Task requirements: Select every line in the material that contains the string "center" and copy those lines. Uppercase and lowercase letters count as different.
*** Opening of Task input ***
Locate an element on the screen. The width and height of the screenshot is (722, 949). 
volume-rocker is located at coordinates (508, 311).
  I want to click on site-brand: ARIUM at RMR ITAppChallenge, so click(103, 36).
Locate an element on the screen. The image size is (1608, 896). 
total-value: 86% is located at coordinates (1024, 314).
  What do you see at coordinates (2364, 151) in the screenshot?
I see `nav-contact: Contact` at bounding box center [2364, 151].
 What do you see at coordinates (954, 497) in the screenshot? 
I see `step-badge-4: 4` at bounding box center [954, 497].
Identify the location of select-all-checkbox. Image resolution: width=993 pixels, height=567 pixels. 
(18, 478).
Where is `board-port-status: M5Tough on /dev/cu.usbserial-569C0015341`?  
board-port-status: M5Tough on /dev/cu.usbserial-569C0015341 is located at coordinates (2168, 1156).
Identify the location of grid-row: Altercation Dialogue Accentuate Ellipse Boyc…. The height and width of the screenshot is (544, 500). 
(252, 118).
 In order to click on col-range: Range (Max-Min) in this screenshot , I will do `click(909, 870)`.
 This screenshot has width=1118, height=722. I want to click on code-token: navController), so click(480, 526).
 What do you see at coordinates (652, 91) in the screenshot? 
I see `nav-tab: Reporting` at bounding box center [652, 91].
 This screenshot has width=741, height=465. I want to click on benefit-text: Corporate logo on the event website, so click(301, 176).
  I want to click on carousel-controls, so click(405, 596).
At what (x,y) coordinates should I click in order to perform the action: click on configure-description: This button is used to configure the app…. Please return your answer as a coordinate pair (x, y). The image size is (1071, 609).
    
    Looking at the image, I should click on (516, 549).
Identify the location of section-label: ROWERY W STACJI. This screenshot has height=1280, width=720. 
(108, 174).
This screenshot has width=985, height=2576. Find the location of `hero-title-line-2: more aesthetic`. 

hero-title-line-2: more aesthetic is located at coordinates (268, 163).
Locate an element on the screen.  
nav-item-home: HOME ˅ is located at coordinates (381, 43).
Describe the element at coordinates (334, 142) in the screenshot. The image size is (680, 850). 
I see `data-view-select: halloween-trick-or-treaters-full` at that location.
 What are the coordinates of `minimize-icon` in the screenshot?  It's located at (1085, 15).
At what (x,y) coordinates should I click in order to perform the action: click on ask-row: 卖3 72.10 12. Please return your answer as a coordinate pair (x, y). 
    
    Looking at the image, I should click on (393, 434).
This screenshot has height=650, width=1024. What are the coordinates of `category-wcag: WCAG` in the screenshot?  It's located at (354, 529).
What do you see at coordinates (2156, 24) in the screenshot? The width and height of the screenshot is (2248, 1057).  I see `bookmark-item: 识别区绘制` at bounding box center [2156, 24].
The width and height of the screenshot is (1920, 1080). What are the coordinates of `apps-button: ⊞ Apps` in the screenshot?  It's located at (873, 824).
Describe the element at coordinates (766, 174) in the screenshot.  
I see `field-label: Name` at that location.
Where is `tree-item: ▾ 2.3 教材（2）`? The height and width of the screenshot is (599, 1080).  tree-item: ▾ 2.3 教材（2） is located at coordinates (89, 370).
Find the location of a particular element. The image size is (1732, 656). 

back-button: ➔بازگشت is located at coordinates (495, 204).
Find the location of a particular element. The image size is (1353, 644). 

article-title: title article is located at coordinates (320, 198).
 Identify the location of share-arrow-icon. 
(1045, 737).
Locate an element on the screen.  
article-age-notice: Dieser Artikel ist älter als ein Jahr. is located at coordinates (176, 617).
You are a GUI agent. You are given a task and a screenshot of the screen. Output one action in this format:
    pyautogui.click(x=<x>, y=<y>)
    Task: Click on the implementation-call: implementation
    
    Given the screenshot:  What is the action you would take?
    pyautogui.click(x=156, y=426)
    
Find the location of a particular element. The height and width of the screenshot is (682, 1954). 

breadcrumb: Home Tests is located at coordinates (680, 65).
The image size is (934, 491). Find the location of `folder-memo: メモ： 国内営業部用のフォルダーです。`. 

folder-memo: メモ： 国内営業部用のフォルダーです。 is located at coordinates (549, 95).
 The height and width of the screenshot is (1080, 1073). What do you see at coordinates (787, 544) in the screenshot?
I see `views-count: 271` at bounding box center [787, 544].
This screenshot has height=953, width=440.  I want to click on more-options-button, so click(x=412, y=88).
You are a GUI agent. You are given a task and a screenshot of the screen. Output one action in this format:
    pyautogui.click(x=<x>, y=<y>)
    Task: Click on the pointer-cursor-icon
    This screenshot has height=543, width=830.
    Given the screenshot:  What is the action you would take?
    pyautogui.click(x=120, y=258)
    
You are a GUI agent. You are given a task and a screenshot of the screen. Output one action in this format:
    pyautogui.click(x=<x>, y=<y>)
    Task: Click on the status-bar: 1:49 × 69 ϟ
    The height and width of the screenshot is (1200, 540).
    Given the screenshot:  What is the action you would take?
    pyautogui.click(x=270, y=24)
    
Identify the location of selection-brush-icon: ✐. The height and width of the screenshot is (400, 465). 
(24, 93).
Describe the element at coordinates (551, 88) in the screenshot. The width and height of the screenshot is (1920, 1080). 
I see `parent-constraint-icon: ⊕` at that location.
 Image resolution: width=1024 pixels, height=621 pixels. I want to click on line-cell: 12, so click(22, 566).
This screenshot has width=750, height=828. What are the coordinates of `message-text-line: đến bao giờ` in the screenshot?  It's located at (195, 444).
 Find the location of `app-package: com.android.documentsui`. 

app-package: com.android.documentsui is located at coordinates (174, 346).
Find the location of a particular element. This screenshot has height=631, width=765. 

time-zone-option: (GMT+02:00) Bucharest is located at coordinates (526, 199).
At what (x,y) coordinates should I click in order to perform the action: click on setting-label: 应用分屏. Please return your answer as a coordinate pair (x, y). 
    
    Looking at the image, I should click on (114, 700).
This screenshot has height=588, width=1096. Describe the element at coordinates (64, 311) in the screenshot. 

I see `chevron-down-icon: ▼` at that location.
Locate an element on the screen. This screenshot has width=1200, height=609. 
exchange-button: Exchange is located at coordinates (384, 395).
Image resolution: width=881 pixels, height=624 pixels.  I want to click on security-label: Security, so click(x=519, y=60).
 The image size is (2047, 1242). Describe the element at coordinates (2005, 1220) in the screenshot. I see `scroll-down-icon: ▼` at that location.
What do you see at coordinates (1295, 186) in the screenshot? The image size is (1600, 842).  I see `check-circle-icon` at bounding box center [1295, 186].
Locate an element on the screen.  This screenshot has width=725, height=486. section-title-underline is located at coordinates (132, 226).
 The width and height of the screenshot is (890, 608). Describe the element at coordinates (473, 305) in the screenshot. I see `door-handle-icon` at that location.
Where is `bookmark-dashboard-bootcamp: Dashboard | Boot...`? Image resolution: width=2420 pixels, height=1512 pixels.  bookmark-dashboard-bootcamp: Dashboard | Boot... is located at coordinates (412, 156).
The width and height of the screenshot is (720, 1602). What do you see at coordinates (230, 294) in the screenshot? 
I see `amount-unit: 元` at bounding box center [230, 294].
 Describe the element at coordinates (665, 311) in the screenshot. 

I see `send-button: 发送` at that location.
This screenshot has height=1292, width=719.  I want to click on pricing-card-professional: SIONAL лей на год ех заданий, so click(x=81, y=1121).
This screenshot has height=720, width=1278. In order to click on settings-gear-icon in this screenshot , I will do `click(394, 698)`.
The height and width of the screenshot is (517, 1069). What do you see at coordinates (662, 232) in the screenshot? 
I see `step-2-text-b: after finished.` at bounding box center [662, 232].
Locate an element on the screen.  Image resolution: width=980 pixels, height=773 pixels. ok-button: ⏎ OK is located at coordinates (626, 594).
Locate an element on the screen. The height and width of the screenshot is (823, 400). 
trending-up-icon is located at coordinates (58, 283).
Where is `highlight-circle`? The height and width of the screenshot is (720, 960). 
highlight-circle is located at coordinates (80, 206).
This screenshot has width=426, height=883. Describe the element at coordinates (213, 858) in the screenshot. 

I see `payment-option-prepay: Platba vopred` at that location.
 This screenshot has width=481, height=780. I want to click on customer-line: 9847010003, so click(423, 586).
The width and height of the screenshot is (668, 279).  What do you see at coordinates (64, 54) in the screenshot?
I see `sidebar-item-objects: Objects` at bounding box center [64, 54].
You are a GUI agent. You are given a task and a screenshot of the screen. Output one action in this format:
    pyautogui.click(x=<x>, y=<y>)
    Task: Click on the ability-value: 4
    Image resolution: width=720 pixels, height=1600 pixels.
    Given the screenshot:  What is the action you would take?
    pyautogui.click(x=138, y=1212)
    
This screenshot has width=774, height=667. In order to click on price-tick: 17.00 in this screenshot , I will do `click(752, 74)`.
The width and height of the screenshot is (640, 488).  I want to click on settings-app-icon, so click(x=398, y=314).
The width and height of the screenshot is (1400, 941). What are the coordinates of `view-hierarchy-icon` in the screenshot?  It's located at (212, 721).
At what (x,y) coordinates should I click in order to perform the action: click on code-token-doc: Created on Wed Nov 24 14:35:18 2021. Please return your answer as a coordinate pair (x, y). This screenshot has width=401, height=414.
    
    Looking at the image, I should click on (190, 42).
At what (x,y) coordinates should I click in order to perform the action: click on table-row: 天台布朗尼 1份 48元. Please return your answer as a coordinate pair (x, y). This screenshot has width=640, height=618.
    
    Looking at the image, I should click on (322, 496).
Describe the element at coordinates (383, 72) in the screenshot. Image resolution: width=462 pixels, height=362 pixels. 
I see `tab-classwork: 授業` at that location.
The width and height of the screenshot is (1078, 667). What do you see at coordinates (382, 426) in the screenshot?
*** Close of Task input ***
Finished task:
I see `nav-contact: Contact` at bounding box center [2364, 151].
I see `step-badge-4: 4` at bounding box center [954, 497].
I see `nav-tab: Reporting` at bounding box center [652, 91].
What do you see at coordinates (2156, 24) in the screenshot? The width and height of the screenshot is (2248, 1057).  I see `bookmark-item: 识别区绘制` at bounding box center [2156, 24].
I see `views-count: 271` at bounding box center [787, 544].
What do you see at coordinates (1295, 186) in the screenshot? The image size is (1600, 842).  I see `check-circle-icon` at bounding box center [1295, 186].
I see `amount-unit: 元` at bounding box center [230, 294].
I see `step-2-text-b: after finished.` at bounding box center [662, 232].
I see `sidebar-item-objects: Objects` at bounding box center [64, 54].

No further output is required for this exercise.